* Problem: Restate word for word the line containing "The image size is (895, 632)." and each line that follows it, through the last line below, and nothing else.

*** Data records ***

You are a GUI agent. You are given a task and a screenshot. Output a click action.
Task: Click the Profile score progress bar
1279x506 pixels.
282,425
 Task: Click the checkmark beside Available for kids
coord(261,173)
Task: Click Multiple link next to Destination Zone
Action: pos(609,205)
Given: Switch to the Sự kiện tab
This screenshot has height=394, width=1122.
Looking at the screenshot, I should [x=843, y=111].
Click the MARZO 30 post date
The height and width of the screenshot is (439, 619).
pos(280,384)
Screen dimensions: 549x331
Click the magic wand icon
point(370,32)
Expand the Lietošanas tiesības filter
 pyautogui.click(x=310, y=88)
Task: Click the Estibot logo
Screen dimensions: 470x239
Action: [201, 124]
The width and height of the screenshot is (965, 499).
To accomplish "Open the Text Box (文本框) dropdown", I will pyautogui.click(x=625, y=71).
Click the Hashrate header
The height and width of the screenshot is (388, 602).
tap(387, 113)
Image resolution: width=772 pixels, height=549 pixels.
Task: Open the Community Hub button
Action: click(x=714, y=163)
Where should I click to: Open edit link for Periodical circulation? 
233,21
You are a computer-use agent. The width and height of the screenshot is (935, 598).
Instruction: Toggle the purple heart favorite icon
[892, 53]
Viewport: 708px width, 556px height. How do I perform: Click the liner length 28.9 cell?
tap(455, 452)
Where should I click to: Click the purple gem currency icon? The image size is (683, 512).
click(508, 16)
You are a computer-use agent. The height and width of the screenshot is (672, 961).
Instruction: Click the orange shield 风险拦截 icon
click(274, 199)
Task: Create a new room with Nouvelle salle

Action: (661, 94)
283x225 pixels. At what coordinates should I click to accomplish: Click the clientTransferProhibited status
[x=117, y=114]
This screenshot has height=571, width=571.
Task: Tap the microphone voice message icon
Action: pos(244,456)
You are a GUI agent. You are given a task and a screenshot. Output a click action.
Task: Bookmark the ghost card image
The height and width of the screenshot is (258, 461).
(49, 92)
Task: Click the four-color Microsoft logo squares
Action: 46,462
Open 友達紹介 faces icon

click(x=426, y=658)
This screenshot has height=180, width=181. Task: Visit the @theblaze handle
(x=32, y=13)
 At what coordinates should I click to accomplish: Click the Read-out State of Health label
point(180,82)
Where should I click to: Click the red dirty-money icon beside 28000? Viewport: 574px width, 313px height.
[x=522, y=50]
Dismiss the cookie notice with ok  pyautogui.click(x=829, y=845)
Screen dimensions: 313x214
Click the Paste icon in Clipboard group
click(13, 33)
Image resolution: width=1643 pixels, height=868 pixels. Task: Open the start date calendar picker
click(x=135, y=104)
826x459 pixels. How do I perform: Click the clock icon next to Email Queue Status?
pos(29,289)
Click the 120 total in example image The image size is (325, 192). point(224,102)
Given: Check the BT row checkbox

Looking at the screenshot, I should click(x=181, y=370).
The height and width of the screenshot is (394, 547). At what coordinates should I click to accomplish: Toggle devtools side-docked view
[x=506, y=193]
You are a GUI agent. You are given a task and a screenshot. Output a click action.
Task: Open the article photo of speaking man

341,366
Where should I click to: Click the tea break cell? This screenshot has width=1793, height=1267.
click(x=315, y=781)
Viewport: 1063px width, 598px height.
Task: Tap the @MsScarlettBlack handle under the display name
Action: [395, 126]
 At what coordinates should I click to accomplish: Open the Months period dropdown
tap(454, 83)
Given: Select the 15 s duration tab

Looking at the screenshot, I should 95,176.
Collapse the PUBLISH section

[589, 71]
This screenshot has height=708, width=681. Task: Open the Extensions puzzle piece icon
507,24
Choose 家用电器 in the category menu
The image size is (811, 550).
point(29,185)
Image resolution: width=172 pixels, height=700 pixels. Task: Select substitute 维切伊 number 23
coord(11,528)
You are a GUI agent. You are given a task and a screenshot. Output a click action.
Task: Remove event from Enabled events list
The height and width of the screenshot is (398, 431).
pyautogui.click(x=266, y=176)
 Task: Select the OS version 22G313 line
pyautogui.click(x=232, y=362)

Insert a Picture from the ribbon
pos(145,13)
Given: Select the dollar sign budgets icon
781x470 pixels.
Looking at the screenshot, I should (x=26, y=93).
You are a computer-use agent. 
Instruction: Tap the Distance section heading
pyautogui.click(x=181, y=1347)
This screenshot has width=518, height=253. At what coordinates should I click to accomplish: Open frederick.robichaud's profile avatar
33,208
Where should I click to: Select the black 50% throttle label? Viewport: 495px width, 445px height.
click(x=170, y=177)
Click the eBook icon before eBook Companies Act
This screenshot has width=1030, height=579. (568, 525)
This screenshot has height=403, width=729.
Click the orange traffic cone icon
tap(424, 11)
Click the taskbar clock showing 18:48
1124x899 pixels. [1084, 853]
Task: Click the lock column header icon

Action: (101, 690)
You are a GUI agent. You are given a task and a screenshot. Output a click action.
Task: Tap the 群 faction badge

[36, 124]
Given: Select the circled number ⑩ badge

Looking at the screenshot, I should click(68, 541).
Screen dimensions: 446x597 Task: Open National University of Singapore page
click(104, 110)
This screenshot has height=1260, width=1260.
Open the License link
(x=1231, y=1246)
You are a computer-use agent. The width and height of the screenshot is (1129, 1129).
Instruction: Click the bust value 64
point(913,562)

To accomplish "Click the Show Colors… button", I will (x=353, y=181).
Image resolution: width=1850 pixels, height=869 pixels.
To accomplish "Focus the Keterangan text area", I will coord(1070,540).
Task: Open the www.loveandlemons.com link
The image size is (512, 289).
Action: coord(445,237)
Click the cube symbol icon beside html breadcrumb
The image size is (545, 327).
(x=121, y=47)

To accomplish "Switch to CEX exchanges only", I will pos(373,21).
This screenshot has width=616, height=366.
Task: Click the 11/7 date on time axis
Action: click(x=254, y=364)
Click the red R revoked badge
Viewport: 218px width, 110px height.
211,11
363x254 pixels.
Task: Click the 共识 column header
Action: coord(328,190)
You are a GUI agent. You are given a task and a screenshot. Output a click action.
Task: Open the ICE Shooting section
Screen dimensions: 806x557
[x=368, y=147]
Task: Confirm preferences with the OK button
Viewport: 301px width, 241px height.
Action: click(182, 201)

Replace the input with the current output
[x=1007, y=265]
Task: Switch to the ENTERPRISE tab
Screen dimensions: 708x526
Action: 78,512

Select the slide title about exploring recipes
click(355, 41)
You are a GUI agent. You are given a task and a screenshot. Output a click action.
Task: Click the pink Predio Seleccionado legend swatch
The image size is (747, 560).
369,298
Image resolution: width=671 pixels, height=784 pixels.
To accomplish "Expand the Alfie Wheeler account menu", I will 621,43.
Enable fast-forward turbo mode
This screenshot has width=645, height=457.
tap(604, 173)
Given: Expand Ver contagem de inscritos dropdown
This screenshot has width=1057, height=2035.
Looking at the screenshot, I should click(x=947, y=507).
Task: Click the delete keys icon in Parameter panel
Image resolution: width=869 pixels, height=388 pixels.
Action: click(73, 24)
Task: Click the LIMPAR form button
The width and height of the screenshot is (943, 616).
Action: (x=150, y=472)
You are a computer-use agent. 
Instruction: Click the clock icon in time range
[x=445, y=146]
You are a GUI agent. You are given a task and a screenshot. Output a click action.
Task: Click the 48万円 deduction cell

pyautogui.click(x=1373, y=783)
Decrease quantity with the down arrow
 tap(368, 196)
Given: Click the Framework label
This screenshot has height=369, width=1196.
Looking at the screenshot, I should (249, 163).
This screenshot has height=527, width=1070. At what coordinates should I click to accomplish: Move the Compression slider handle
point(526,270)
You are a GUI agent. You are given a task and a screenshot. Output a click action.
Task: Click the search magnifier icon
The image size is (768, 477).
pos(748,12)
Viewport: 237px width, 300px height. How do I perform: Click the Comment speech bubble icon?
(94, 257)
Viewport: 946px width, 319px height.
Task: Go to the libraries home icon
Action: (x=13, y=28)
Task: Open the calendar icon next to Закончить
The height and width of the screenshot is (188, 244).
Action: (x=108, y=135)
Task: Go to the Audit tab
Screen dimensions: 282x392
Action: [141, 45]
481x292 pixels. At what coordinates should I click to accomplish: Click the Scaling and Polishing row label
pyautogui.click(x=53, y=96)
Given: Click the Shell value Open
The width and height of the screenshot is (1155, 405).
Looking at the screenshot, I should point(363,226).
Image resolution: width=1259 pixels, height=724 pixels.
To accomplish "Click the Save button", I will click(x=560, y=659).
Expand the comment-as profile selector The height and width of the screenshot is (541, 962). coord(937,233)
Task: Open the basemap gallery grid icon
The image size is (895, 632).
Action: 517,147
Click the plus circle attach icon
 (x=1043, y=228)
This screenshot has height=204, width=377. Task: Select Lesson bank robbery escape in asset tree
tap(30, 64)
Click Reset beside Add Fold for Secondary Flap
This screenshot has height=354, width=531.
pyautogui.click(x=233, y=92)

*** End of Data records ***

* Finished task:
The image size is (895, 632).
Action: 517,147
Click the plus circle attach icon
 (x=1043, y=228)
This screenshot has height=204, width=377. Task: Select Lesson bank robbery escape in asset tree
tap(30, 64)
Click Reset beside Add Fold for Secondary Flap
This screenshot has height=354, width=531.
pyautogui.click(x=233, y=92)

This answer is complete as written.